(Beginning of SOURCE DOCUMENT)
Core Scientific shareholders voted down an all-stock acquisition offer from partner and competitor CoreWeave on Thursday. The offer was valued at nine billion dollars at the time. The decision followed a vote-no recommendation from the company’s largest shareholder, Sina Toussi of Two Seas Capital. This investment firm focuses on post-bankruptcy companies. Core Scientific itself had emerged from its bankruptcy in January 2024.
Both Core Scientific and CoreWeave share an early history in crypto mining. Core Scientific began as a crypto miner and continues that business today. CoreWeave also started as a miner but has since transitioned to serving AI workloads, aided by investor and partner Nvidia. Since its initial public offering, CoreWeave’s stock has soared, taking its market capitalization from fourteen billion dollars to sixty-six billion dollars today. Investors see it as a key player in the artificial intelligence sector, and the company has been using its highly valued stock for acquisitions.
(End of SOURCE DOCUMENT)
(Beginning of AVAILABLE DATA)
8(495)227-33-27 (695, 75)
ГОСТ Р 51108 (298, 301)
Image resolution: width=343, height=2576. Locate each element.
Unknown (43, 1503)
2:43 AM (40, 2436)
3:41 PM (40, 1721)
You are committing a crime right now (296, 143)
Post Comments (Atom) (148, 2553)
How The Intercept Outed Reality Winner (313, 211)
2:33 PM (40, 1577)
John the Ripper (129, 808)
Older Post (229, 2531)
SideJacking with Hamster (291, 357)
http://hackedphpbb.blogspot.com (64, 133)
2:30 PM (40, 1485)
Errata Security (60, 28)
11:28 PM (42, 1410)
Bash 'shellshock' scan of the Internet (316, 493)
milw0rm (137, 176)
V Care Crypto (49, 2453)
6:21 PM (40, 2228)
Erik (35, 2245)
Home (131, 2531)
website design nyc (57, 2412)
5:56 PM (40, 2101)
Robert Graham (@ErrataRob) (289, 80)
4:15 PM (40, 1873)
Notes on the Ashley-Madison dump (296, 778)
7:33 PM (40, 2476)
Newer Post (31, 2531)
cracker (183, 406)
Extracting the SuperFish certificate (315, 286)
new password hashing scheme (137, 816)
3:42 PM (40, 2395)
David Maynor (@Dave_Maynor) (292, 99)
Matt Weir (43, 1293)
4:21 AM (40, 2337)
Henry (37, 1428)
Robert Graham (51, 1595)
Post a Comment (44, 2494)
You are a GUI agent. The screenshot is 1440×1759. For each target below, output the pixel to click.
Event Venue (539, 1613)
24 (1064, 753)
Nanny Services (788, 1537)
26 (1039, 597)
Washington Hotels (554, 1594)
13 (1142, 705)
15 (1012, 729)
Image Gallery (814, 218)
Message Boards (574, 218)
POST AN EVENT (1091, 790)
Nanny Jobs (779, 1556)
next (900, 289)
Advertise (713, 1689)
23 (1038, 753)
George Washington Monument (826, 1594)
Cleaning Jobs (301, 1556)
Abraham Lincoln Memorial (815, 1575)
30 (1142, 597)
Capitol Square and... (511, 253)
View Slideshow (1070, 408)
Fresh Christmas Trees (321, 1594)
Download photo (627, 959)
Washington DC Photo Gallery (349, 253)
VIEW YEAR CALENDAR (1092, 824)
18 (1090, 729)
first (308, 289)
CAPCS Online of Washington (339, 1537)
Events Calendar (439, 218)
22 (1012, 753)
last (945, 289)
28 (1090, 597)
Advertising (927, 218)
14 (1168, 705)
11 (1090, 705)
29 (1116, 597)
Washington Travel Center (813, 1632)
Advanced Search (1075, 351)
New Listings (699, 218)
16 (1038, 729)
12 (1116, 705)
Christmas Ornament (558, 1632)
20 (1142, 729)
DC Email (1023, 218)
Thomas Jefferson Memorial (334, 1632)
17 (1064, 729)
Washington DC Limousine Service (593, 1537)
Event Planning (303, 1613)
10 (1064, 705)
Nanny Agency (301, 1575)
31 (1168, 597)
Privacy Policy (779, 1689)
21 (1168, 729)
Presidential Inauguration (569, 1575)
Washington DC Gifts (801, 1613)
(End of AVAILABLE DATA)
LIST OF TASKS:
A. In the article about Core Scientific and CoreWeave, when did Core Scientific emerge from bankruptcy?
B. Write the next part of the article about Core Scientific and CoreWeave, starting right after its final sentence.
These rows have no connection to the article about Core Scientific and CoreWeave.

SOLVED TASKS:
A. January 2024

B.
Prior to the acquisition attempt, CoreWeave had already signed a twelve-year contract with Core Scientific valued at ten billion dollars to use its facilities for AI services. The subsequent acquisition offer was made at a premium to Core Scientific’s share price at the time. However, major investor Sina Toussi believes Core Scientific can transform into a company like CoreWeave on its own. In his opposition letter, he noted that investment in AI infrastructure has accelerated, driving up the valuations of Core Scientific’s peers. He questioned why shareholders would accept a deal worth only sixteen dollars and forty cents per share.
Following the vote, investors rejected the deal and CoreWeave walked away. Core Scientific’s stock price rose on the news, and the company now trades with a market capitalization of six point six billion dollars.
This move by investors to reject a major acquisition in hopes of a better future offer is seen by some as a sign that the market is in, or heading for, an AI bubble.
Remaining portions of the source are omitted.